At a packed hearing today, the Senate investigations subcommittee led by Sen. Carl Levin (D-MI) shed new light on banks’ negligence and wrongdoing—and this time it’s not credit-default swaps or derivatives but money laundering and arms dealers. The hearing, held in conjunction with a 325-page report by the subcommittee, focused on four detailed cases of foreign money pouring in the United States and the ways in which American banks, lobbyists, lawyers, and other businessmen aided that money laundering. “For the United States, which has so much riding on global stability, corruption is a direct threat to our national interests,” Levin said in his opening statement. “The stories we uncovered are striking in their misuse of our financial system.”

In essence, the hearing and the report highlighted how institutions like Bank of America, HSBC, and Citibank snoozed when it comes to due diligence and investigating their clients, while notorious arms dealers, sons of despotic politicians, and even shady central banks channeled millions upon millions into the US to buy planes, sports cars, and luxury houses. Singling out HSBC, whose anti-money laundering compliance director testified at the hearing, Levin slammed the bank for actually encouraging the Central Bank of Angola—whose clients include many questionable red-flagged individuals, or “Politically Exposed Persons”—to move millions to an offshore bank in the Bahamas beyond the reach of British financial laws. “You claim that you’re a leader in anti-money laundering rules and enforcement,” Levin told HSBC’s Wiecher Mandemaker. Yet “you facilitate people evading the law of your own country.”

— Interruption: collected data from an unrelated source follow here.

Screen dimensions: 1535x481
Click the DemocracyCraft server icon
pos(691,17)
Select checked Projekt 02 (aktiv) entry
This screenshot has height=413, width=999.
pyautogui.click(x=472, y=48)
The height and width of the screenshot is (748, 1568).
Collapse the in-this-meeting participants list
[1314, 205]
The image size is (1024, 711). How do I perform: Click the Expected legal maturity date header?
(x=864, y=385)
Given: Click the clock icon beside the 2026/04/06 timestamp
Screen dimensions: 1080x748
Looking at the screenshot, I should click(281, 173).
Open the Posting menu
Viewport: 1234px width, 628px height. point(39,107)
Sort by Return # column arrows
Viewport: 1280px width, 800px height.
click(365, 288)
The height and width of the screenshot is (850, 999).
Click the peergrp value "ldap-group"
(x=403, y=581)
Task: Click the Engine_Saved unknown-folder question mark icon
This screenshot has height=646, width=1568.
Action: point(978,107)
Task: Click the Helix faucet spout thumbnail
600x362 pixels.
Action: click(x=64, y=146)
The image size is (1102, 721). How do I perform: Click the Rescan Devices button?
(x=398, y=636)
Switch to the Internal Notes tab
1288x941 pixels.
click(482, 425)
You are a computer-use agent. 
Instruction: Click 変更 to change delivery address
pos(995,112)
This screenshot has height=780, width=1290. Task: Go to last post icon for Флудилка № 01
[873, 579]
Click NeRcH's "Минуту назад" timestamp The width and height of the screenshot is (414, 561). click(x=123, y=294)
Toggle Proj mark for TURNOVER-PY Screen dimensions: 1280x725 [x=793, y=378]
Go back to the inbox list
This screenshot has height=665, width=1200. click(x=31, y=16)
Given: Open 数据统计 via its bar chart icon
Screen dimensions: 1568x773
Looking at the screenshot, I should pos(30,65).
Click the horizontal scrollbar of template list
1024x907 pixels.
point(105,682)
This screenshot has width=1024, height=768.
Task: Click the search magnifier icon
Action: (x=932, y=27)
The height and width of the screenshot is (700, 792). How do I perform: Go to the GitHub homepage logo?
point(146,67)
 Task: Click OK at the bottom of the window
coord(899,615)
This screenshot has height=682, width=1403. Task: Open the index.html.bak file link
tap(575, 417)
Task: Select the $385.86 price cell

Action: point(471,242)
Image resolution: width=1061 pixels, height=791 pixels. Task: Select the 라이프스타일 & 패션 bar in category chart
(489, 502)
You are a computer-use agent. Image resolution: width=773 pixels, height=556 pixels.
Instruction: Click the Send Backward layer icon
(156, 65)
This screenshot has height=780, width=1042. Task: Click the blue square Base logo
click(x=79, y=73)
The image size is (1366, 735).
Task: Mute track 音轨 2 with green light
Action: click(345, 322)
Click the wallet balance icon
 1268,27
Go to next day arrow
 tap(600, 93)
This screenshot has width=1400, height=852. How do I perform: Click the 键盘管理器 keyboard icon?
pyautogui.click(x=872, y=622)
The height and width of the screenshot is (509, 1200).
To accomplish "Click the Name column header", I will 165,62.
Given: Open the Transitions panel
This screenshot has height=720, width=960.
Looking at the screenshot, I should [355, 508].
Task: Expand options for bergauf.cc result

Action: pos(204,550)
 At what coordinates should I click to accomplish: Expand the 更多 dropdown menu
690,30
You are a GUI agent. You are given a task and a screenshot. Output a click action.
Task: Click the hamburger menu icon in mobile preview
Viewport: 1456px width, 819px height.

Levin, seated next to subcommittee ranking member Sen. Tom Coburn (R-OK), had also invited three active participants in the corruption cases detailed in the report—Beverly Hills attorneys Michael Berger and George Nagler, who’d aided Teodoro Obiang, son of the president of Equatorial Guinea, and Jeffrey Birrell, an American lobbyist who tried to purchase armored cars and military transport planes for Omar Bongo, the president of Gabon. All three directly implicated witnesses, however, chose not to speak at the hearing, citing the Fifth Amendment. 

Levin and Coburn did offer a modicum of praise to a Bank of America senior executive who spoke at this morning’s hearing. Bank of America appears several times in the subcommittee’s report for allowing Pierre Falcone, an infamous arms dealer imprisoned several times, and his relatives to circulate at least $60 million through 29 accounts with the bank. In fact, Levin pointed to documents obtained by the subcommittee showing that Bank of America knew of Falcone’s background and the millions flowing into his accounts from the secretive countries and shady “clients” yet concluded that “activity for the accounts of the Falcone’s [sic] is not unusual.” And while William Fox, the Bank of America executive, acknowledged that the bank had made “a bad judgment call” with Falcone, he emphasized the tougher disclosure and anti-money laundering safeguards that bank had installed in the past few years, measures that Levin praised.

In all, the hearing, together with the report, offered an unparalleled glimpse at the ways in which corrupt foreign figures still funnel their money into major American financial institutions. At the hearing, Levin said he hopes to close legal loopholes and revoke a 2002 exemption allowed by the Patriot Act, among others, to cut off the gaping holes that still allow dirty money to come into the US. “There is a lot more that can be done to combat foreign corruption,” Levin said. “It doesn’t have to be that way.”